As you turn off the road and start to travel along the path towards the foot of the mountain you become increasingly aware of thousands of buddha statues filling the fields that surround the mountain, they literally go on for miles.
There is clearly an ongoing project to restore and paint these statues which I suspect is a permanent job for someone as once you have finished the last one it would be time to start all over again. I am not a hundred percent sure what I think of all the restoration as everything is painted so brightly as new. It really takes away and patina of age and the story of these statues but seems to be the way most of south east Asia. There is something endearing about the unrestored statues and it gives rise to thoughts about their past and the environmental effects on the materials and I always love an object with a story. See what you think.
As we got nearer to the foot of the mountain the buddhas changed and clearly had not been restored so far anyway. These were beautiful and almost hidden amongst the grasses and trees. The more you stared the more statues you began to see emerging from the landscape. It is a truly beautiful and tranquil sight with these statues showing signs of the environmental effects of living in the landscape and becoming harmonised within their surroundings. It is worth visiting this place for the buddhas even if you didn’t want the challenge of climbing the mountain.

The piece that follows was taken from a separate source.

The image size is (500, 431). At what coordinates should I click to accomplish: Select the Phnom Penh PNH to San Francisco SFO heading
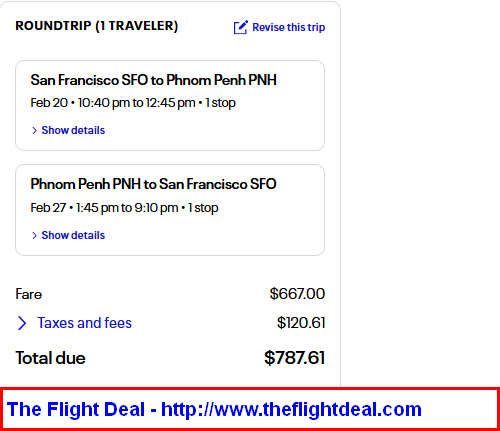[x=153, y=184]
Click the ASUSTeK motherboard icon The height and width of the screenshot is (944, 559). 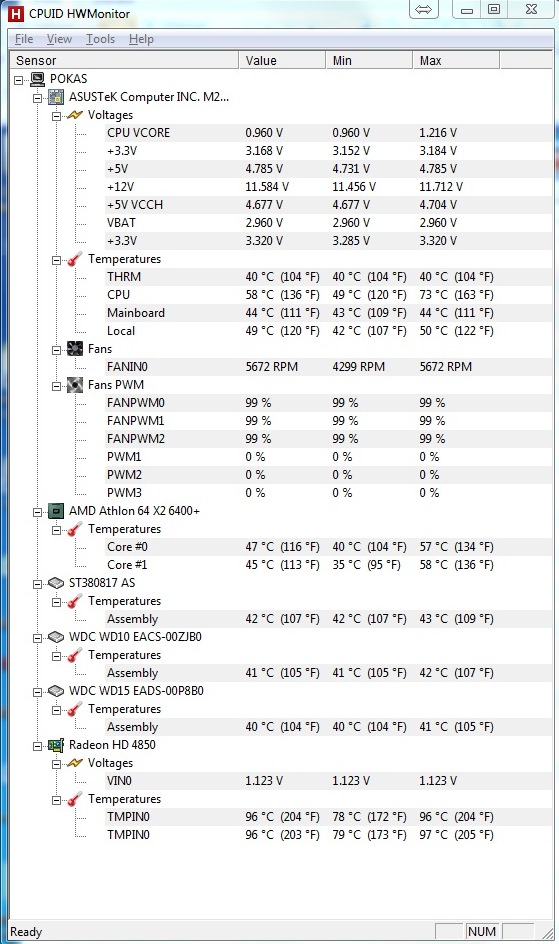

So onwards and upwards. The climb is in the most part steep stairs of a variety of shapes and sizes. This actually makes for a difficult climb as it is hard to get into a rhythm. There are some areas of path in a couple of places but not much. About half an hour into the climb there is a stopping point with taps and water. We weren’t sure about drinking the water and had come prepared but what it was very useful for was tipping over ones head to cool down!
At this resting point there are a few buildings it kind of looks like there is development in progress and maybe one day there will be a shop or cafe there but currently there is nothing except the taps. There is also a mini pagoda or stupa again highly painted so I cannot give a guess as to its age.
About an hour into the climb we came to a clearing in the trees and could start to appreciate how high we were getting by the view. You can see for miles. The area is a very flat plain with the occasional mountain bursting from the ground.
The mountain path is lined with interesting flora and fauna and we encountered many birds, dragonflies, butterflies a centipede and a couple of crabs. Yes I did say crab they are a fresh water variety quite unique to south east Asia and something new to me. When my friend said she had seen a crab half way up the mountain I thought the heat had got to her at first! But we did see more as the day moved on so unless we had all been hit by sunstroke and hallucinations there are indeed freshwater mountain crabs. I collected several small specimens of plants to press in my sketchbook and use later to create some cyanotype prints which I will share with you in a separate post.
Two hours into the climb we reached the top of the mountain. It is still some distance along the ridge theta to reach the monastery and our time was fast running out so we took a group decision to call it a day at that point and return to the bottom, not really knowing at this point how long that would take. We took a number of celebratory photos at the top. Below is my attempt at high altitude yoga!
and the view…definitely worth the effort!